Devo confessar que poucas vezes na vida encontrei tanto estímulo para escrever como na coluna do Max Gehringer a que me referi no primeiro post sobre esse assunto. A segunda pergunta que ele respondeu foi de alguém chamado Grégor, que pedia uma explicação para o fato de, seis meses depois da formatura, apenas 3, entre 80 colegas, terem conseguido emprego - o Max foi ótimo, afirmando o óbvio: há poucas vagas, ora bolas. O que você acha que as empresas deviam fazer? Aumentar o número de vagas cada vez que uma turma de formandos jogasse seus capelos para o alto em algum auditório bonitinho?

600px-Education_-_Grad_Hat.svgCapelo não é crachá nem carteira funcional.

Mas eu diria ao Grégor (ou, mais precisamente, aos leitores do blog de atitude) que essa pergunta que ele fez esconde (ou revela) um sério problema de atitude profissional. Será que vocês, assim como o Grégor, acham que emprego é uma espécie de prêmio que se concede a alguém por terminar um curso profissionalizante, universitário ou não? Temos, então, um sério problema de gestão de expectativas a resolver aqui.

Quando nos matriculamos em um curso (do maternal ao curso para casais gestantes oferecido pela maternidade local, passando pelo cursinho pré-vestibular, pela classe de catecúmenos e pelo pós-doutorado em astrofísica aplicada à gestão de escolas de samba), não importa o que a propaganda diga, a única promessa válida é a que corresponde à natureza dos cursos: conhecimento(s), habilidade(s) e um certificado ou diploma, além do respectivo recibo pelo pagamento das mensalidades ou anuidades. A consequência natural de um curso não é um emprego, não importa o que lhe tenham dito.

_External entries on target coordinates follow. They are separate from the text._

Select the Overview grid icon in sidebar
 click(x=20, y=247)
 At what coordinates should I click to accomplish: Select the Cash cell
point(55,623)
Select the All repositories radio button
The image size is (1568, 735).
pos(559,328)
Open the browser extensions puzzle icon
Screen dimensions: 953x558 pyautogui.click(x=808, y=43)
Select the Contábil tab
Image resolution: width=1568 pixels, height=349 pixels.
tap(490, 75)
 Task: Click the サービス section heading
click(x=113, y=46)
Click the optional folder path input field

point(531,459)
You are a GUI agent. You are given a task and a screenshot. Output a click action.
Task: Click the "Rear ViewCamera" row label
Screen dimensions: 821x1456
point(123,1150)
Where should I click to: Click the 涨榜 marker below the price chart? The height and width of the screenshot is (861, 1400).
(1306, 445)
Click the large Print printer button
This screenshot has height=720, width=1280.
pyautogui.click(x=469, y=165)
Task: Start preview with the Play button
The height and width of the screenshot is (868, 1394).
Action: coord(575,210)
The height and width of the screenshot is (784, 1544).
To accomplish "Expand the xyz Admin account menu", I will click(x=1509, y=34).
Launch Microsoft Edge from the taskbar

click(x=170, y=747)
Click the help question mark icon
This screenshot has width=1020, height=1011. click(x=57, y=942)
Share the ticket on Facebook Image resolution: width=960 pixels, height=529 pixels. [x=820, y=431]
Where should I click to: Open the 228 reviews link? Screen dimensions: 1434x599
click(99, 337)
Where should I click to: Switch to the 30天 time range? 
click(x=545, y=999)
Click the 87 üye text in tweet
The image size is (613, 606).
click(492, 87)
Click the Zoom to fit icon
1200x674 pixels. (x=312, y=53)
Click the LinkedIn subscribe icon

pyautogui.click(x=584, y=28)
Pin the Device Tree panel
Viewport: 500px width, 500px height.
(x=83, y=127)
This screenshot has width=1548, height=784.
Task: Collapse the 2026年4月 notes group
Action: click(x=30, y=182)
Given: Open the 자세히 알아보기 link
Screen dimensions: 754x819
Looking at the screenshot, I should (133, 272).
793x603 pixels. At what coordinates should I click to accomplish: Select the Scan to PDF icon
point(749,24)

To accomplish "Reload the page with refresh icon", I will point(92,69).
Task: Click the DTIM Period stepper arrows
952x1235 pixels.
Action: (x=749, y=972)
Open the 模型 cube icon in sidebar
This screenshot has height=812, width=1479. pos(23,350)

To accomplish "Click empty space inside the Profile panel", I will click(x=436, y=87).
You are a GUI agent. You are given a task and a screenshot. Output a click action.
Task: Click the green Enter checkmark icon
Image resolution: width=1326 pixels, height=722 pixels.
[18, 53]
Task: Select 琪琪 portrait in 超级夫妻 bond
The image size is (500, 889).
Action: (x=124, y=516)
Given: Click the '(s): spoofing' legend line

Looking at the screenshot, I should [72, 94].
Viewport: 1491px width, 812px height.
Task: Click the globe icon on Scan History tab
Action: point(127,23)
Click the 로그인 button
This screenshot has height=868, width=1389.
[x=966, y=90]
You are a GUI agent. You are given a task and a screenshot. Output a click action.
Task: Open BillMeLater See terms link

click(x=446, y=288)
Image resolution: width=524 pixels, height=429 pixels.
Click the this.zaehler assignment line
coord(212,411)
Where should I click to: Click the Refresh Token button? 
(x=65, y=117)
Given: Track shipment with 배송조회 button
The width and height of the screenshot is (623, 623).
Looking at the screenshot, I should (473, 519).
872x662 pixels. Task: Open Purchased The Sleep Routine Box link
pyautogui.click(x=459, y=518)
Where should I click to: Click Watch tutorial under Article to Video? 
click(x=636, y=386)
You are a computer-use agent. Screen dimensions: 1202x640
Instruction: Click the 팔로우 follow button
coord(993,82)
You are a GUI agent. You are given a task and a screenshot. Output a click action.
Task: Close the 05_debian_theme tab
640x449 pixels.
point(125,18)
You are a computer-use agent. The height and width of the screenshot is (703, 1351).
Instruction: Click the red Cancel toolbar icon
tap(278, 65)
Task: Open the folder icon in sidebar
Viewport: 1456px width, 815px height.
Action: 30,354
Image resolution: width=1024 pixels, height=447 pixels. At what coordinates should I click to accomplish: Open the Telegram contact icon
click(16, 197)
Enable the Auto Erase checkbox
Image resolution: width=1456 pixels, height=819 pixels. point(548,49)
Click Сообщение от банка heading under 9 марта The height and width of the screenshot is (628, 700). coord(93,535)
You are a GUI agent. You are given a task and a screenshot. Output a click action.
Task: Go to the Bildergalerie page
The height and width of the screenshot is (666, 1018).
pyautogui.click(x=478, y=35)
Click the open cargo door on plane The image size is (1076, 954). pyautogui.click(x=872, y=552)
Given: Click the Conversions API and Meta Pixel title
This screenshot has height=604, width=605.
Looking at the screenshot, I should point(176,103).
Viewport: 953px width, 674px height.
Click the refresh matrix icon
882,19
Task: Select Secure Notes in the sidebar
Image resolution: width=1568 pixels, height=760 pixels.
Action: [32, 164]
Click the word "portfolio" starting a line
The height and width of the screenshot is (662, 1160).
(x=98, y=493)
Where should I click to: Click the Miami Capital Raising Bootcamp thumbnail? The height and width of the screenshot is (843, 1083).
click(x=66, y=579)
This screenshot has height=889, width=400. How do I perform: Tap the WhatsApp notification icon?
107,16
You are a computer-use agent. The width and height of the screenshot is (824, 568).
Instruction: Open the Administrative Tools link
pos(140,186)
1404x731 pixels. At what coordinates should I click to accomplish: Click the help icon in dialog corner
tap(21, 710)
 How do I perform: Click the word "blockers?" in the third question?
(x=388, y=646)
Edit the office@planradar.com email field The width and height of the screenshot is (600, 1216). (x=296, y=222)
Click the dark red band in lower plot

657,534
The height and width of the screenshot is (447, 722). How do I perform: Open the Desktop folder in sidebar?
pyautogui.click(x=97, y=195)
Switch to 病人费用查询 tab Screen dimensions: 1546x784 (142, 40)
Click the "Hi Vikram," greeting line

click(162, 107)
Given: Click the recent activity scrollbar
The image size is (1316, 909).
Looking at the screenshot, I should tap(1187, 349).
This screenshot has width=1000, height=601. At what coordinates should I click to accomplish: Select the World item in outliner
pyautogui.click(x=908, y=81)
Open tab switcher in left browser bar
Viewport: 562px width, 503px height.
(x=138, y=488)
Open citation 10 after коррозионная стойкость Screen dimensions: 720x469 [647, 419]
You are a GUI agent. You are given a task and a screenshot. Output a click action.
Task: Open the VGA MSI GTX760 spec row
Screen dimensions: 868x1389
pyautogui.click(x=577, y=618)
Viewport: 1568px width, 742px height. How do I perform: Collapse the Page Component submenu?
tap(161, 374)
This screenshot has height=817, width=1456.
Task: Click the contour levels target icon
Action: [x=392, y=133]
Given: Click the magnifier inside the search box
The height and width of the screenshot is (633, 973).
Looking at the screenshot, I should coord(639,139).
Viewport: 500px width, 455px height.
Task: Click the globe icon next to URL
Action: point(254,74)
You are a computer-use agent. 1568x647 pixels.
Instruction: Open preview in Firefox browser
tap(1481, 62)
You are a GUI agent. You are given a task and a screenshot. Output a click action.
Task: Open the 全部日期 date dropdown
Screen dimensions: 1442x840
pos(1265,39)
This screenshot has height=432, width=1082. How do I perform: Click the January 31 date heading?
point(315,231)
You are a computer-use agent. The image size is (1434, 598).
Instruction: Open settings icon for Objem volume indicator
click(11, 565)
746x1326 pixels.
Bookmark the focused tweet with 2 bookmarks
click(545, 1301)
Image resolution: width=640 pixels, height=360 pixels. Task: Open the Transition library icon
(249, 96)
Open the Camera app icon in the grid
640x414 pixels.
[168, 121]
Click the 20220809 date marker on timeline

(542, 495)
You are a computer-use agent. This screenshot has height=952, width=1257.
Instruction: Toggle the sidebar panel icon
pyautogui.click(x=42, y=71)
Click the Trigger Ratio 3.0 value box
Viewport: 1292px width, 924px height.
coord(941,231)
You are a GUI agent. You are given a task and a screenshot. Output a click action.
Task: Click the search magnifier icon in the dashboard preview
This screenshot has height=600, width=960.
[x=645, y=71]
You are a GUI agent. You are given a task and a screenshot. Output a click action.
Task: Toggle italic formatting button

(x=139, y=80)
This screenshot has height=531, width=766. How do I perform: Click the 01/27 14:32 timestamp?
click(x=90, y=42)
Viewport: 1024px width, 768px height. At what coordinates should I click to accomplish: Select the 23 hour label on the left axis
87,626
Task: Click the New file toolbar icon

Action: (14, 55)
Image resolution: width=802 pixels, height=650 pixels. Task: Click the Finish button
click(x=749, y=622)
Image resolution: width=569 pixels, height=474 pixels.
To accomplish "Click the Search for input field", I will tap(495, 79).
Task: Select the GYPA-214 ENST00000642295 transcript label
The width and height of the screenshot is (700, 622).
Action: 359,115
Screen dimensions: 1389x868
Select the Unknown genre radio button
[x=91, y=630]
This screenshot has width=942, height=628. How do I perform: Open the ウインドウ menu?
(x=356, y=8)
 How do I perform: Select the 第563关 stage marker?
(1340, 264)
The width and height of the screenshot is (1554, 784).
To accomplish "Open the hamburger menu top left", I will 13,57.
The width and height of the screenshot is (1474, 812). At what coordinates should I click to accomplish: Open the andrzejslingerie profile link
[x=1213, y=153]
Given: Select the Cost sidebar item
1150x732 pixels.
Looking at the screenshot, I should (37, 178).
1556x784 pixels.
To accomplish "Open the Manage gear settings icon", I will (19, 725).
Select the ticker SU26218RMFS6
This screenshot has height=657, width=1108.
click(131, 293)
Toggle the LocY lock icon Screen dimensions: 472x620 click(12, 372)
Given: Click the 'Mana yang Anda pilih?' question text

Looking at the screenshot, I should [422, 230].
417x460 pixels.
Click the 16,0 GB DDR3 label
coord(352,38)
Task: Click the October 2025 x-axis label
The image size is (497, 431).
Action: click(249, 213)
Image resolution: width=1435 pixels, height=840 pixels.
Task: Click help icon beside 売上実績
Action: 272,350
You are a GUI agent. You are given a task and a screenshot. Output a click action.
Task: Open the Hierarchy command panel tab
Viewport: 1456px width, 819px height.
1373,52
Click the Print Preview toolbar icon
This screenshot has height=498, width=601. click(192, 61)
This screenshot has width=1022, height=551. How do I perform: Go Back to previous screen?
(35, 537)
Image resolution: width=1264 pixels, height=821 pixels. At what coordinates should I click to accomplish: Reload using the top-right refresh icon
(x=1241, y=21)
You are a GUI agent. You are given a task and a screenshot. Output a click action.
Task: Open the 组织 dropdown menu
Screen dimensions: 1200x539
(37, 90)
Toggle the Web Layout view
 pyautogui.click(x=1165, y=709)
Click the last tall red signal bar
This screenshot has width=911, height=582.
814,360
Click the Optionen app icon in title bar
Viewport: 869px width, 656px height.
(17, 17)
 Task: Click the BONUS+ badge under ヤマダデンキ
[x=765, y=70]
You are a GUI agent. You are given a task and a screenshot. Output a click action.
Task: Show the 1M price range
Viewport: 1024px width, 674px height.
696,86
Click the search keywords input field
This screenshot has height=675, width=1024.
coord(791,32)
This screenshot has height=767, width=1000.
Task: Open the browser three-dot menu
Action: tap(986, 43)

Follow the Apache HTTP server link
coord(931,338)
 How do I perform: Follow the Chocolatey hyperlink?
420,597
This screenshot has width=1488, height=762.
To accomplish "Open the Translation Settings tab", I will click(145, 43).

A pergunta do Grégor é absurda. É quase como se ele perguntasse: porque, chovendo como chove na região amazônica, vende-se tão poucos guarda-chuvas ali, comparativamente com São Paulo? É “elementar, meu caro Watson“: guarda-chuvas não são produzidos em relação com a precipitação pluviométrica, mas em relação com a população que não quer molhar-se. E são 40 milhões no estado de São Paulo, contra 15 milhões em toda a região norte do país (incluindo um bocado de tribos indígenas que não ligam a mínima para molhar-se ou não).

Emprego é uma demanda por competências (conhecimentos, habilidades e atitudes) tanto mais valiosas quanto mais raras. Então, como alguém consegue diferenciar-se, tornando rara e valiosa a sua competência? Como ser um dos 3 numa turma de 80? Atitude, meus caros: a única, das três variáveis, que não pode ser transformada em commodity.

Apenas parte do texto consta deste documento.